* Your goal
Only the lines below from the one containing "The height and" through the last line should be set down, exactly as written and with no pictures.

··· Extracted data

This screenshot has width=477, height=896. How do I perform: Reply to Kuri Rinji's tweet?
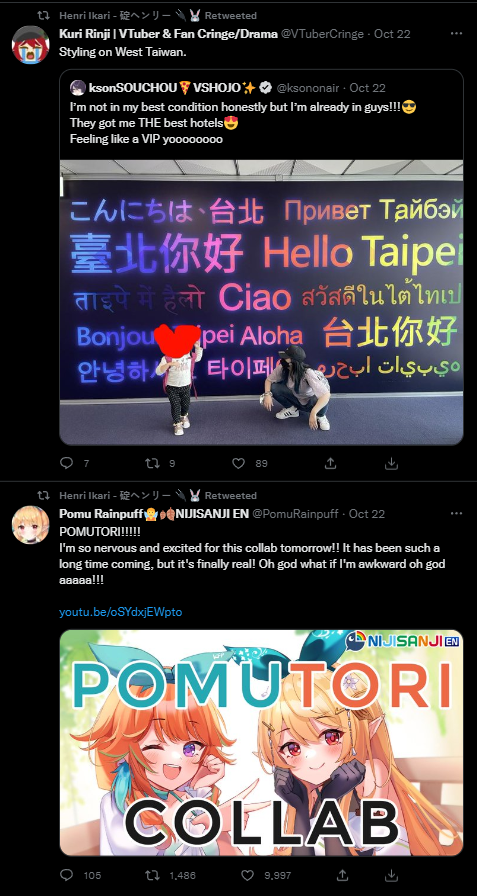pos(67,463)
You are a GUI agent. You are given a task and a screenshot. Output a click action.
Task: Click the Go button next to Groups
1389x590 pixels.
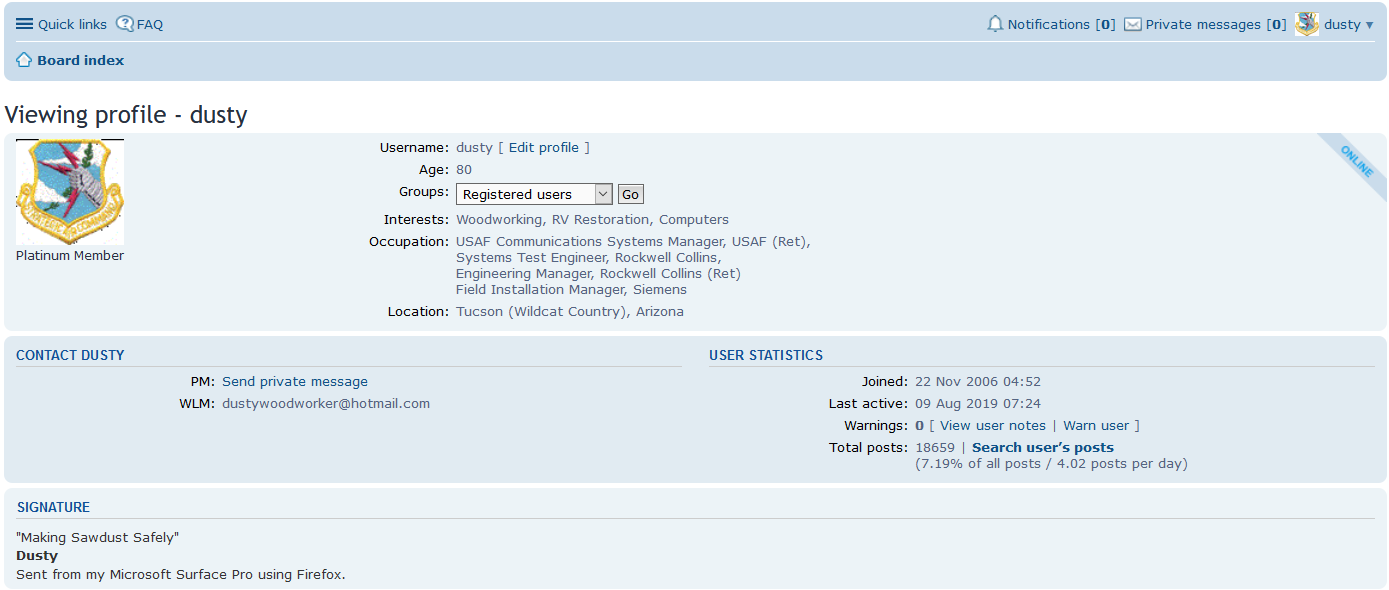[630, 194]
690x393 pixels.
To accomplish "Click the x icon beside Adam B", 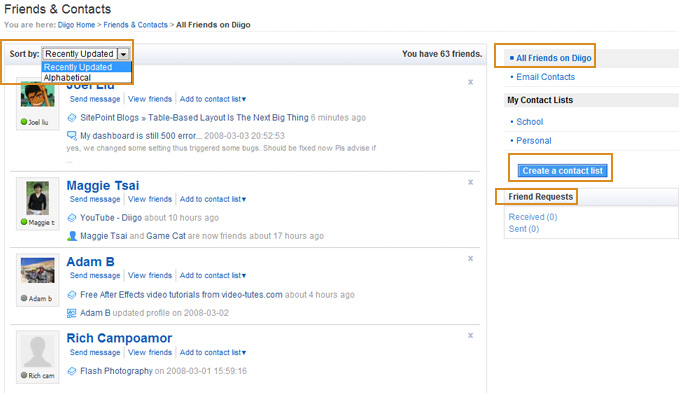I will click(x=470, y=258).
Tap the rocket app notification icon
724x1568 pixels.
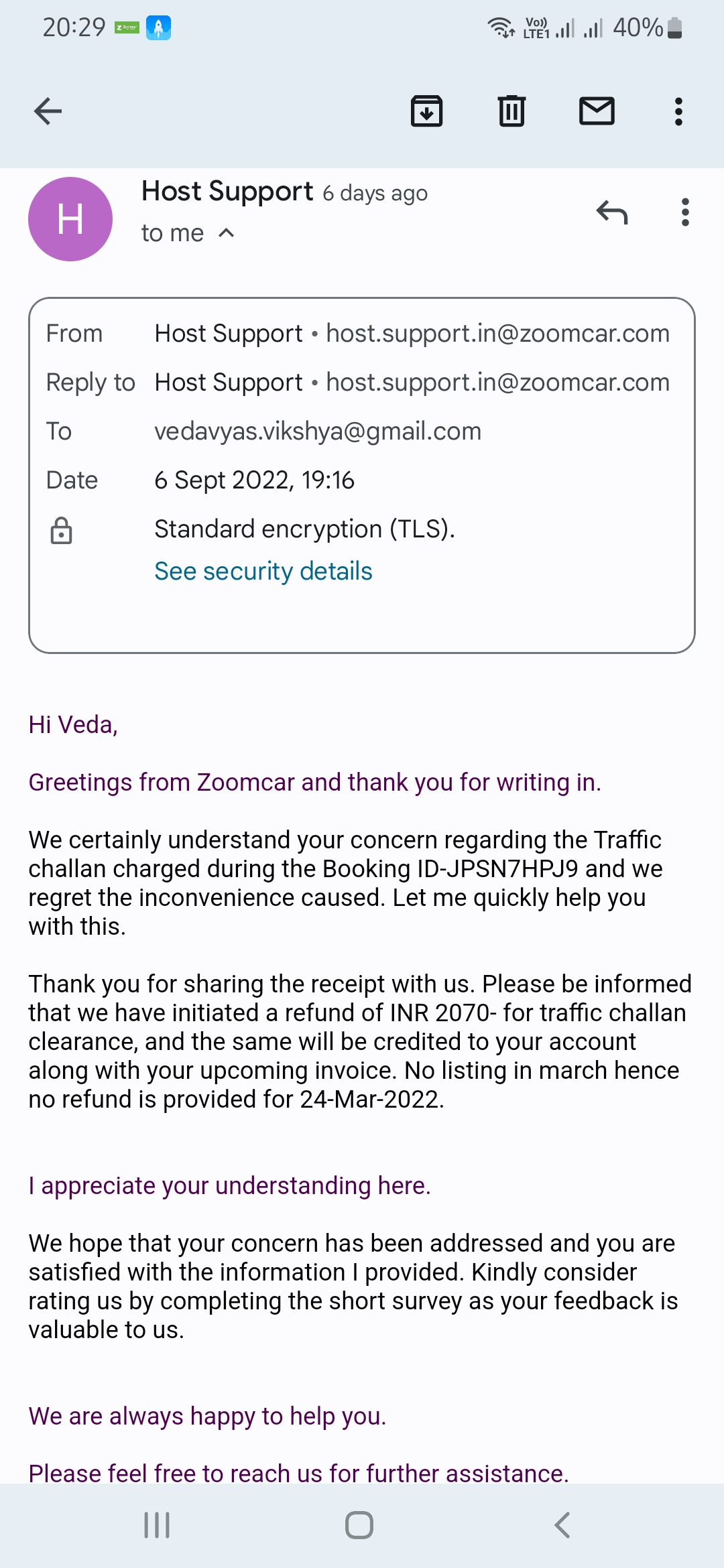coord(158,27)
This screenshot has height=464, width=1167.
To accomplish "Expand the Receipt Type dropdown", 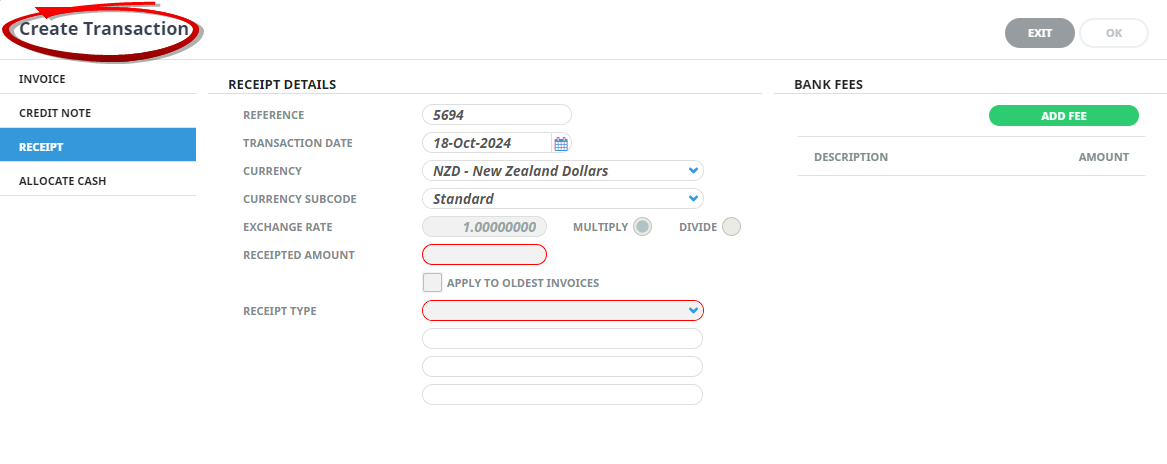I will [x=563, y=311].
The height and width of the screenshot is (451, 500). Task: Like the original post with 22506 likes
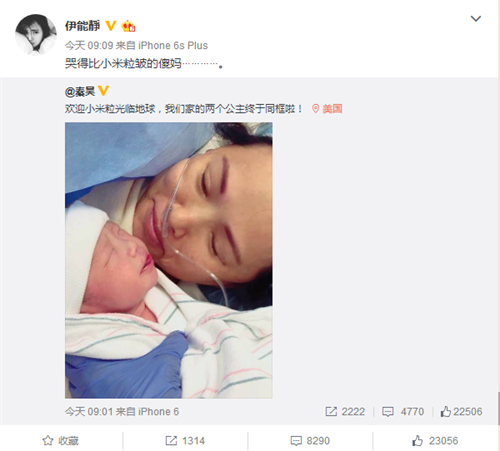461,412
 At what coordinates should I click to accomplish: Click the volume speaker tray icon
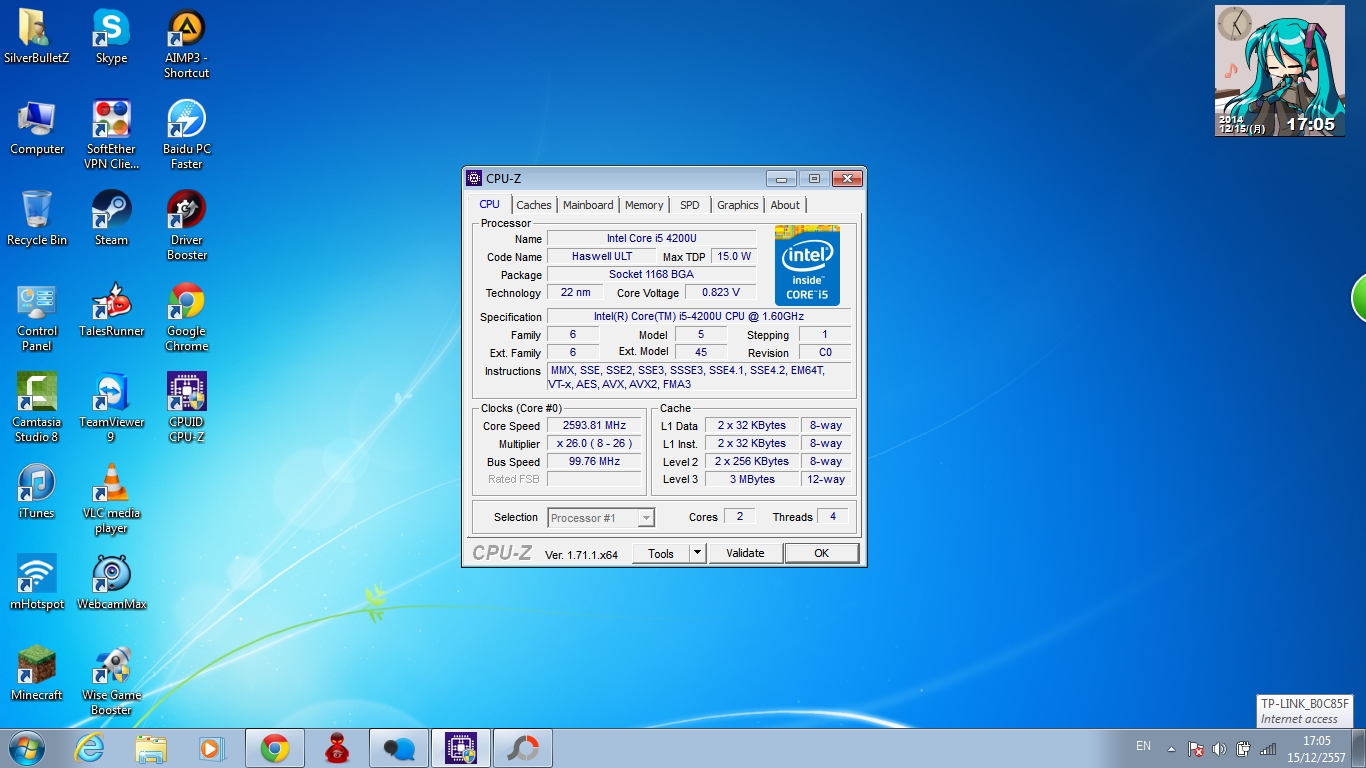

······

* Written response
The height and width of the screenshot is (451, 500). Task: Like the original post with 22506 likes
461,412
 At what coordinates should I click to accomplish: Click the volume speaker tray icon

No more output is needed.